Truly.
But since Kevin and Mike posted their magnificent mugs on the blog today, I was feeling a little left out.
My visage is dangerous to look upon unless tempered with a soupçon of cuteness, though. Hence I’m accompanied by my daughter Molly, Supreme Commander of the Allied Phantom Dog Armies.
Oh yeah, and it’s insanely cold here, as you can see from our Fargo-wear. And I just finished a pot of capybara poop coffee.
Tomorrow I’ll post something with an actual subject. Conor has asked me to judge Keanu Regional Round 1 in the Most Awesome State Quarter competition.

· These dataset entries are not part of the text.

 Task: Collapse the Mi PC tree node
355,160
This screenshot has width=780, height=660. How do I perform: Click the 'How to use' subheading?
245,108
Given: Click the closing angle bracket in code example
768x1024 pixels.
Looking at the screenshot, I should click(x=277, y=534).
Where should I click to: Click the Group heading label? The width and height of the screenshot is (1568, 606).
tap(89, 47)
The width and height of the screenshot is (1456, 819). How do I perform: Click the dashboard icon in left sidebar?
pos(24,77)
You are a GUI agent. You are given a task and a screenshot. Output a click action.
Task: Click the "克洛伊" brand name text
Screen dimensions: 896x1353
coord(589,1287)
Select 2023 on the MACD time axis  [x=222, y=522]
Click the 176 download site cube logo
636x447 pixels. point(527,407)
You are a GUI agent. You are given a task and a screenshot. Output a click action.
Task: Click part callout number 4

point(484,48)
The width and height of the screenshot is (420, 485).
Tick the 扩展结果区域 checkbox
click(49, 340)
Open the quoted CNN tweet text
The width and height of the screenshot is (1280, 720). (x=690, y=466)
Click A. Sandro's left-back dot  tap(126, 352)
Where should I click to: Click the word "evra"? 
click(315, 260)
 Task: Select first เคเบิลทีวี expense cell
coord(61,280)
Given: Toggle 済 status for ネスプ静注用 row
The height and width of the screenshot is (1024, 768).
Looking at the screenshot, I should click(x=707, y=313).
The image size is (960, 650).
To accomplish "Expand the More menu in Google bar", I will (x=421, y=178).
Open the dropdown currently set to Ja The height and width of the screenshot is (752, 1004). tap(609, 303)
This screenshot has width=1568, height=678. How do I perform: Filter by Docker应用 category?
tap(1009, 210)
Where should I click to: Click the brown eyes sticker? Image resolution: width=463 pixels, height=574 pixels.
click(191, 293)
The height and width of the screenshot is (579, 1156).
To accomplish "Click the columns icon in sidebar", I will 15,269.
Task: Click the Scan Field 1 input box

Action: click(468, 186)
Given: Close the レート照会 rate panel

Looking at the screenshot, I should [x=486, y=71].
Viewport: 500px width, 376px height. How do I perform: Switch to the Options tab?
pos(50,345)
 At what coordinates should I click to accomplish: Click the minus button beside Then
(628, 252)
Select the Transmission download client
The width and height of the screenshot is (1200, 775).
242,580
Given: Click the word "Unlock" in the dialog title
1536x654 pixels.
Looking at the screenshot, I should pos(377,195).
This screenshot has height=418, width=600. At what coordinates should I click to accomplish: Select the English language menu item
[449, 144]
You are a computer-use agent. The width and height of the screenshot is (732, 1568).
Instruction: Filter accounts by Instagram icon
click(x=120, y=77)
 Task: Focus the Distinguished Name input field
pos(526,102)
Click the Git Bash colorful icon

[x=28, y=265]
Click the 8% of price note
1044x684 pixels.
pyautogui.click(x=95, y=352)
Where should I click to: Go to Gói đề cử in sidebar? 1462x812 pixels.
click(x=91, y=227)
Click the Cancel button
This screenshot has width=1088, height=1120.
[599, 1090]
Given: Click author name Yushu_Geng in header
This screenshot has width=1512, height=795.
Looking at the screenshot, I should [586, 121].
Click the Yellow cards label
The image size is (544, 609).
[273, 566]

So if you’re a strong home-state partisan of Maryland, Alaska, Arkansas, Iowa, New Jersey, Arizona, Rhode Island, Michigan, or Idaho, get those bribes in pronto. (I’ll accept cash, warm clothing, and any kind of coffee that’s been excreted by an animal, real or mythical. No, New Jersey, I don’t need anyone whacked.)








30 responses so far ↓
1 MikeP on Jan 29, 2008 at 7:26 pm
I feel left out because Canada has no state quarter to contribute to the contest.
Beaver pelts aren’t eligible, I guess.
(Cute kid, Bill. Must get it from her mother, etc., etc.
)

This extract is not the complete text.